Composite film shows promise as a replacement for transparent electrical conductors in displays
Flatscreen televisions, computers and mobile phone displays all require transparent electrical conductors to connect embedded electrical devices without obstructing back illumination. Indium tin oxide (ITO) is currently used for this purpose, but it is expensive and fragile. A low-cost alternative, based on a composite film made of graphene and a ferroelectric polymer, is now available thanks to an international research team, including researchers from the A*STAR Institute of Materials Research and Engineering (IMRE) in Singapore.
Graphene is transparent since it consists only of a single layer of carbon atoms. "Graphene can show a high electrical conductivity and is also stronger and much more flexible than indium tin oxide, and thus could even be used for foldable displays and thin solar cells," explains Guangxin Ni, a PhD candidate in the research team.

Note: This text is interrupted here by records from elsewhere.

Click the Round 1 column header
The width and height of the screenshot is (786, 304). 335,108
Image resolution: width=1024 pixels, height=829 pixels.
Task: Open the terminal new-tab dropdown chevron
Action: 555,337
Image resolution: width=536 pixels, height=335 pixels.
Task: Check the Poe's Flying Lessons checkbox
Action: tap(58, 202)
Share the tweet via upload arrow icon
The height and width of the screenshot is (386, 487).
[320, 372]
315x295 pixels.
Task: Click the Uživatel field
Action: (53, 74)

Although very thin, graphene's single layer of carbon atoms forms strong, tough bonds that explain its good mechanical and electrical properties. In its pristine state, however, graphene's electrical conductance is low because it has very few free electrons that can carry an electrical current. Injection of electrical charges, usually by applying an electrical voltage, can increase conductivity; however, this is undesirable in consumer devices because it uses electrical power.
Ni and his co-workers' thin film offers a more permanent solution. They combined graphene with a ferroelectric polymer, which has a constant electrical charge on its surface. They grew the graphene on a copper foil by evaporating organic precursor molecules, and then deposited the polymer on top as a thin film from solution. When brought in close contact, the electrical field from the polymer induced electrical charges in graphene. This increased graphene's electrical conductivity by a factor of 12.
The advantage of this approach is that this charge donation is extremely long lasting, indefinitely in theory, and does neither damage to the material nor substantially compromises the high optical transparency of graphene, notes team member Kui Yao from IMRE. Moreover, the fabrication process is very scalable and suitable for industrial applications.
Before developing commercial applications, even higher conductivities are desirable: the conductivity of ITO is still about 20% better than the hybrid graphene—ferroelectric polymer. Nevertheless, the research team is striving to overcome this barrier and even double the conductivity of the films by optimizing and enhancing the design and fabrication of these graphene/polymer devices. If successful, the team will greatly enhance the commercial potential of this transparent conductor, and bring the broad commercial application of graphene a step closer.